The problem
Write down the lines exactly as they appear, from the one that contains "Viewport: 924px width, 575px" through the final line of the records, so that both ends are kept and no pictures come along.

Data for processing
============================================================
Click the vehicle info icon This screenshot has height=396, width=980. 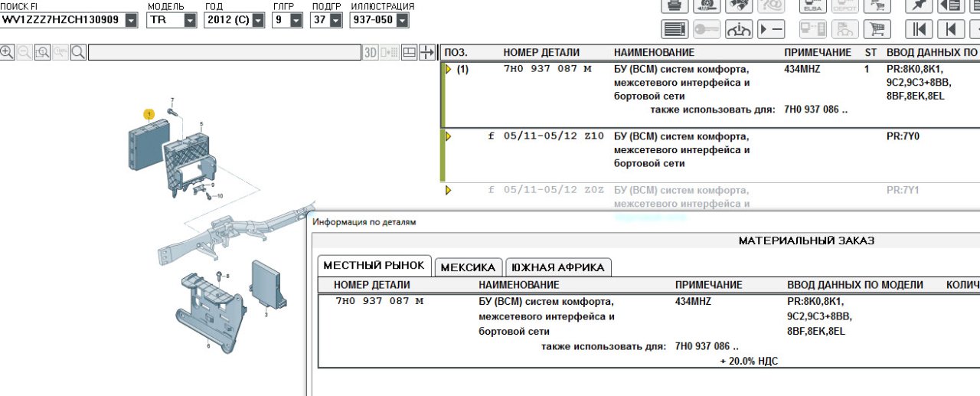(740, 29)
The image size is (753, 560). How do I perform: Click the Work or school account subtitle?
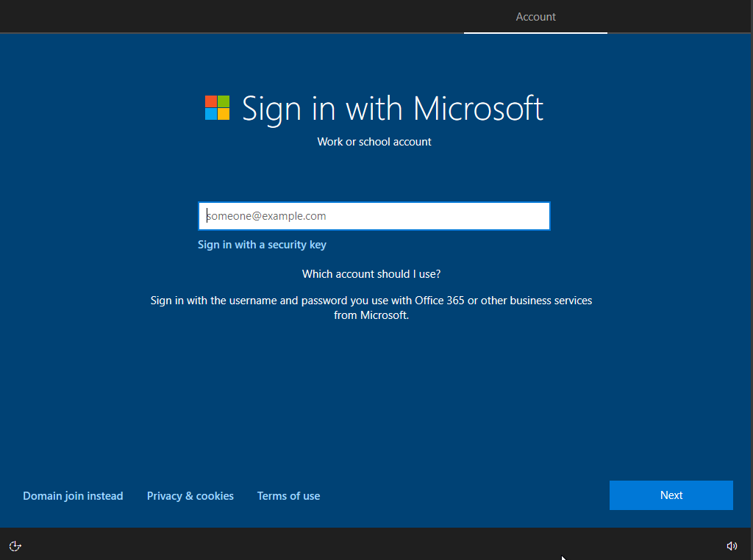374,142
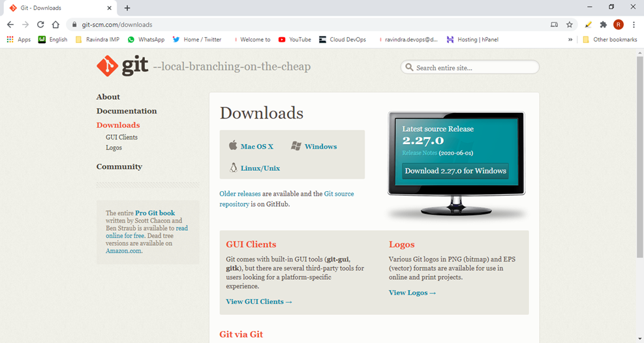
Task: Click the browser back arrow
Action: (x=10, y=25)
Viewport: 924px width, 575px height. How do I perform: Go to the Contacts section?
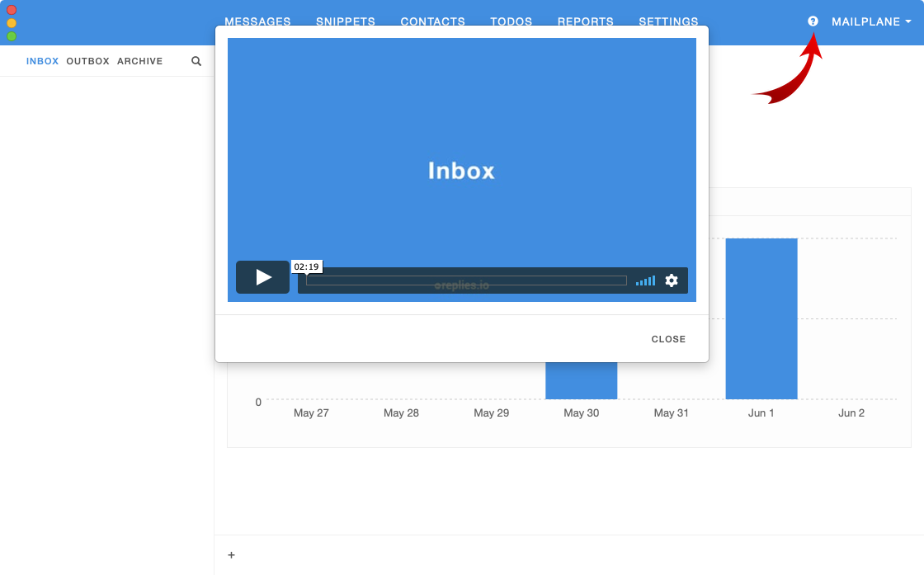(432, 21)
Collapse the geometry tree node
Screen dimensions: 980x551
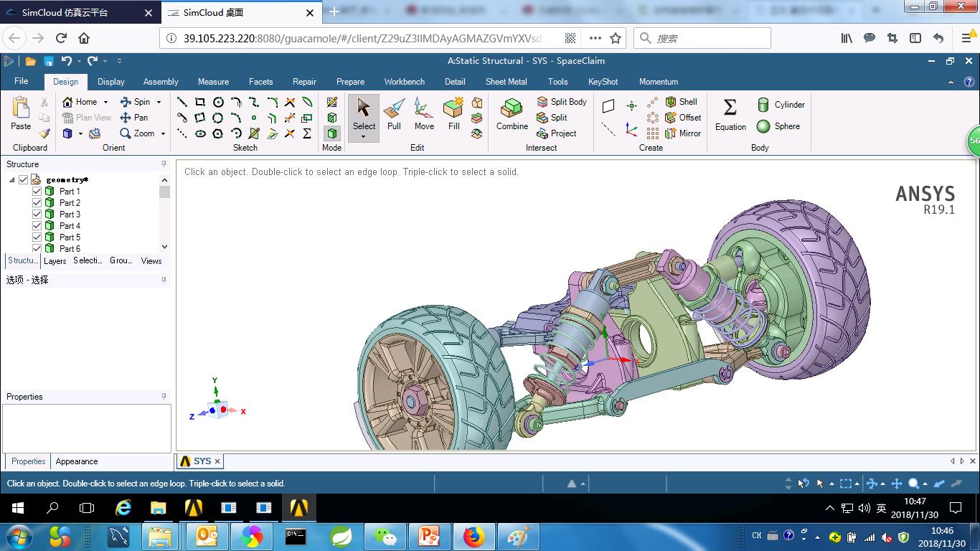click(x=12, y=180)
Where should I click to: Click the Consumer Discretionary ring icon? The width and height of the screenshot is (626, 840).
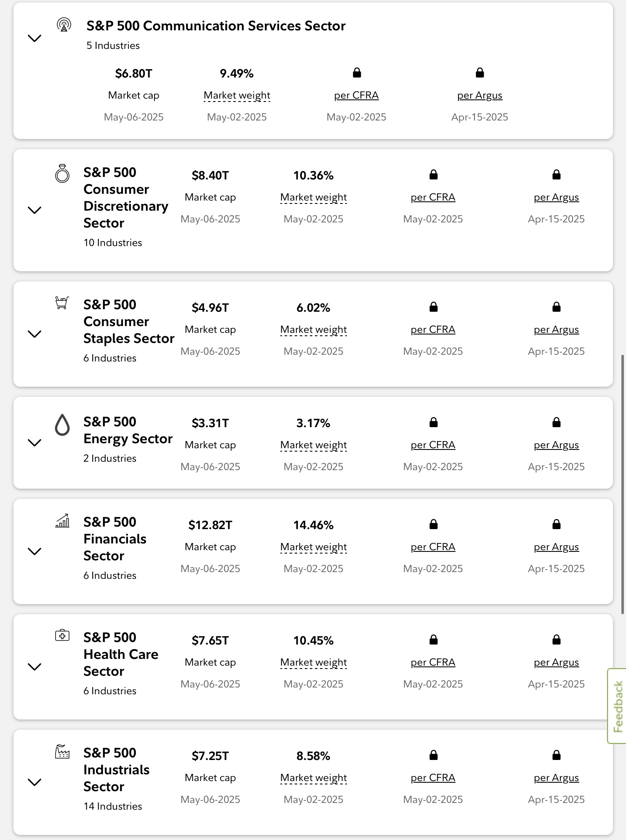(62, 174)
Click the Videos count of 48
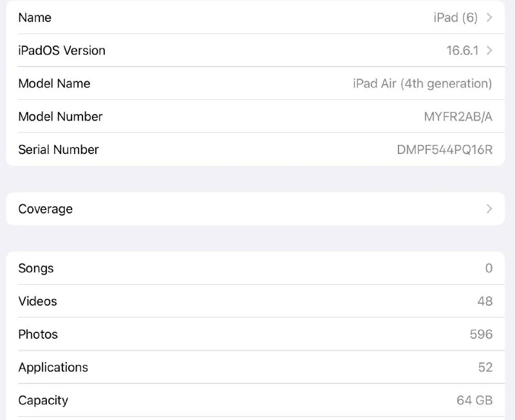This screenshot has width=515, height=420. (485, 301)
============================================================
Exercise solution
Viewport: 924px width, 575px height. How do I perform: Go to the Contacts section?
(432, 21)
Collapse the geometry tree node
Screen dimensions: 980x551
click(x=12, y=180)
Where should I click to: Click the Consumer Discretionary ring icon? The width and height of the screenshot is (626, 840).
(62, 174)
Click the Videos count of 48
This screenshot has width=515, height=420. (485, 301)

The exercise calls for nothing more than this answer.